Life and Public Services of John Quincy Adams eBook

This eBook from the Gutenberg Project consists of approximately 385 pages of information about Life and Public Services of John Quincy Adams.

Life and Public Services of John Quincy Adams eBook

This eBook from the Gutenberg Project consists of approximately 385 pages of information about Life and Public Services of John Quincy Adams.

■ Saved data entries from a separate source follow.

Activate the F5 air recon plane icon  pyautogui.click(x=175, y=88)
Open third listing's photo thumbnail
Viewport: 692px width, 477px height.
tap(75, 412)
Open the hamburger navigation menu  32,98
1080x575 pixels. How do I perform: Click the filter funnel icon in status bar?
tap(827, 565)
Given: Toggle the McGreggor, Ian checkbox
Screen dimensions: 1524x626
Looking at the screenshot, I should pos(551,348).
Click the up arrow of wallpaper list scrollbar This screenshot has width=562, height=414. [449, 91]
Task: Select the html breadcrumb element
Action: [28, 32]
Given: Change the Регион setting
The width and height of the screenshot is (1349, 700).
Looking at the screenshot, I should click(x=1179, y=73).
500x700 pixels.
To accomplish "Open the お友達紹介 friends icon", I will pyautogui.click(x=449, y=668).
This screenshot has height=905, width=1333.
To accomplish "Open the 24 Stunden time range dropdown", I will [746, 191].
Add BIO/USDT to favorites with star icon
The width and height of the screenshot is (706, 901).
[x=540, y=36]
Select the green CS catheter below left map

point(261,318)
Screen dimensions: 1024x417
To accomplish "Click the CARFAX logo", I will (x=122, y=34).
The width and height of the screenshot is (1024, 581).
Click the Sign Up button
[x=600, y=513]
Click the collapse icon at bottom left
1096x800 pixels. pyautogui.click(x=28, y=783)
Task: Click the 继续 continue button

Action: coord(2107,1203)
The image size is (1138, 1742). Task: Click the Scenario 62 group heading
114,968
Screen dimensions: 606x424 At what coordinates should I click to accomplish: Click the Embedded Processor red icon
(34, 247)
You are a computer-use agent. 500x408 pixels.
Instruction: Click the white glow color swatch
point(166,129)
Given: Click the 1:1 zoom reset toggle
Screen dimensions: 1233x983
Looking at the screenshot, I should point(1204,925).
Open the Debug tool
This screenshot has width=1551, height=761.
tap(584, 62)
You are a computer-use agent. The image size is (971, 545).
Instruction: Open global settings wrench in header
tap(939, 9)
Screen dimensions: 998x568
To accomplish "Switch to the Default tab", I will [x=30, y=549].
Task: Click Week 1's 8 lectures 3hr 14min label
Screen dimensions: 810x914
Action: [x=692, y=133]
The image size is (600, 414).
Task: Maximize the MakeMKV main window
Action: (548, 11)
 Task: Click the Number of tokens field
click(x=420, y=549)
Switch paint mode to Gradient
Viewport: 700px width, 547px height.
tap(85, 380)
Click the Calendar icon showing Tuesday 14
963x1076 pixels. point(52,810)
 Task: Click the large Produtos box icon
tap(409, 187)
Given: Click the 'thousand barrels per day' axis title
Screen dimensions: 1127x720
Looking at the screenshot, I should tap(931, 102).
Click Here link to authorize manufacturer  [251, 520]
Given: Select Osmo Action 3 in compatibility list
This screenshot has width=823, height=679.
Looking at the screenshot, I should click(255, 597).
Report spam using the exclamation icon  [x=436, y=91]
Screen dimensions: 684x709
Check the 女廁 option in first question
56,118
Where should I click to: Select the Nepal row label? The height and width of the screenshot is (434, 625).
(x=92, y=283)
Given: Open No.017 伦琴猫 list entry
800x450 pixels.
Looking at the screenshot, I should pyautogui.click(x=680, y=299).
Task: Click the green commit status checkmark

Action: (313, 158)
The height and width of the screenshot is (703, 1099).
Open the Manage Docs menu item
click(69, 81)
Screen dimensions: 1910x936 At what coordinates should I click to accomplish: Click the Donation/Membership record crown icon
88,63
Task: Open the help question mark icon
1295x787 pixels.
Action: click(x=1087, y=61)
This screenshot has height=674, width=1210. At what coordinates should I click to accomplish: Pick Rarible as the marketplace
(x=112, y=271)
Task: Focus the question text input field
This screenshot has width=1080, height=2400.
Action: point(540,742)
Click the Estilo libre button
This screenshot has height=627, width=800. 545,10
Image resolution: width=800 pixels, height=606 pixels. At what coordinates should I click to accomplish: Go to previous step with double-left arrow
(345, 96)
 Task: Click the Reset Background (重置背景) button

Massachusetts was the chief commercial State in the Union.  She saw the ruin of her commerce involved in the policy of Jefferson, and regarded it as an unworthy concession to the usurper of the French throne.  In this emergency John Quincy Adams turned his back on Massachusetts, and threw into the uprising scale of the administration, the weight of his talents and of his already eminent fame.  Massachusetts instructed the recusant to recant.  He refused to obey, and resigned his place.  His change of political relations astounded the country, and, with the customary charity of partisan zeal, was attributed to venality.  It is now seen by us in the light reflected upon it by the habitual independence, unquestioned purity, and lofty patriotism of his whole life; and thus seen, constitutes only the first marked one of many instances wherein he broke the green withes which party fastened upon him, and maintained the cause of his country, referring the care of his fame to God and to an impartial posterity.  Like Decimus Brutus, whom Julius Caesar saluted among his executioners with the exclamation “Et tu, Brute!” John Quincy Adams was not unfaithful, but he could not be obliged where he was not left free.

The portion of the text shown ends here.